# [Exercise brief]
For this exercise, output exactly and only the lines running from the one with "Task: Open the Manage settings gear icon" through the final line of the data below, without pictures.
*** Records for the task
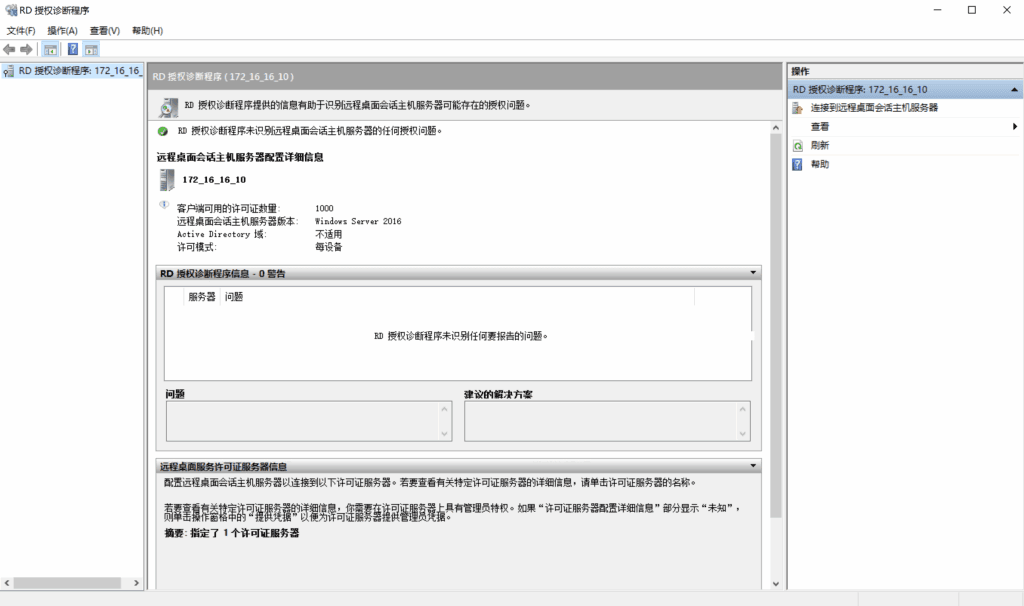Collapse the actions pane 172_16_16_10 header
This screenshot has width=1024, height=606.
(x=1014, y=90)
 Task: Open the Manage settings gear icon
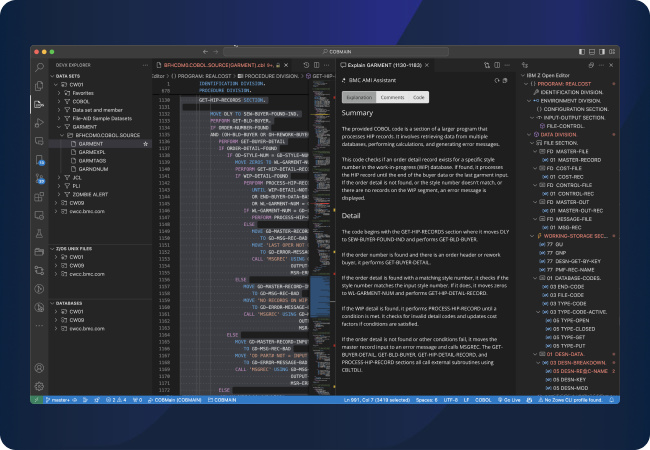(39, 384)
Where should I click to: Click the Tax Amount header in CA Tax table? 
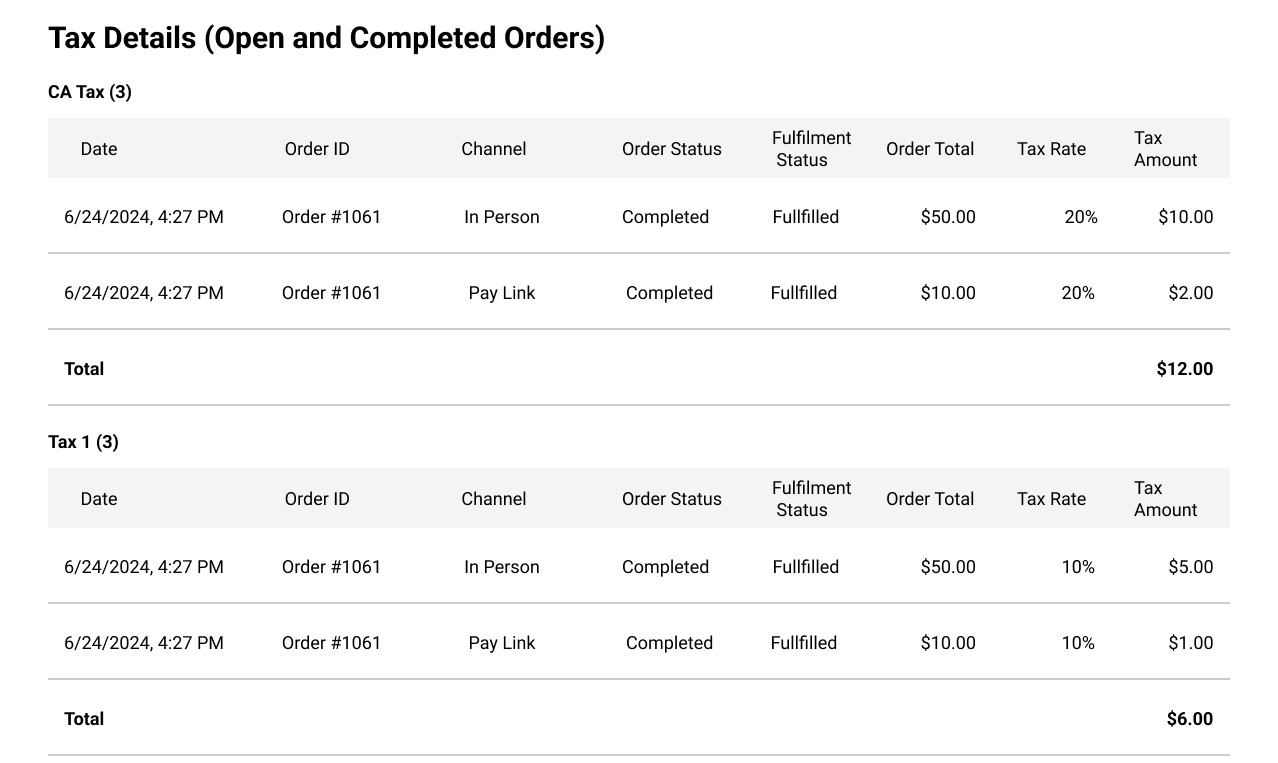click(1165, 149)
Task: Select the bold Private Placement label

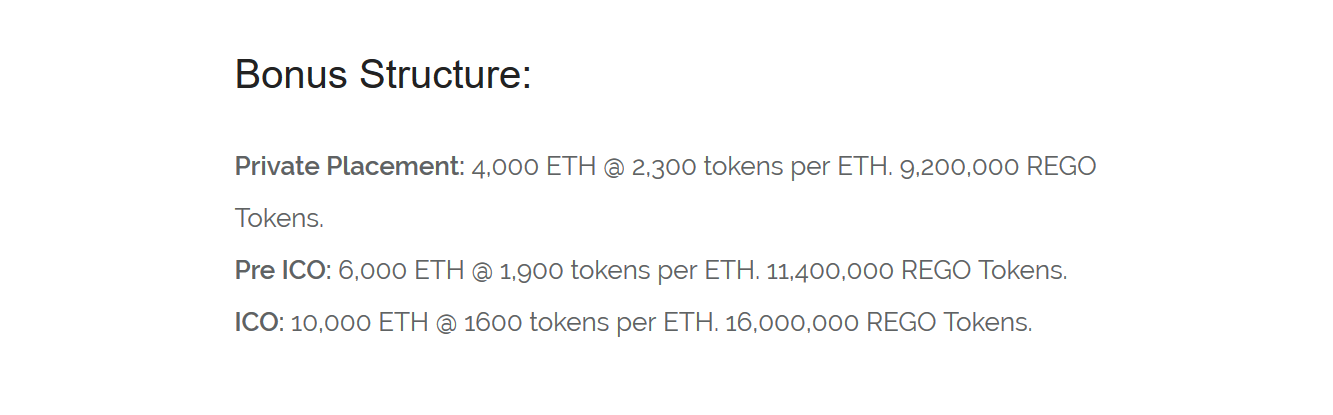Action: [x=350, y=167]

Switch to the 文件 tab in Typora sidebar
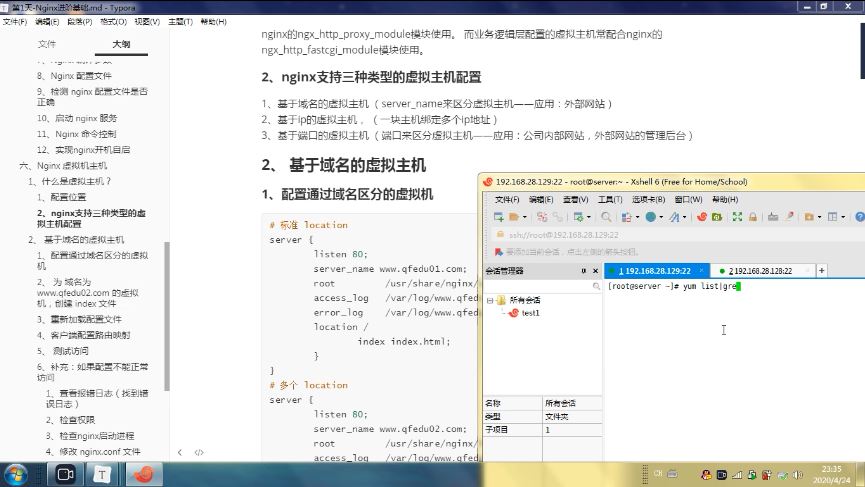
******
# [Result of the task]
 Task: Open the Manage settings gear icon
(39, 384)
Where should I click to: Click the Tax Amount header in CA Tax table? 
click(1165, 149)
Task: Select the bold Private Placement label

Action: [x=350, y=167]

Switch to the 文件 tab in Typora sidebar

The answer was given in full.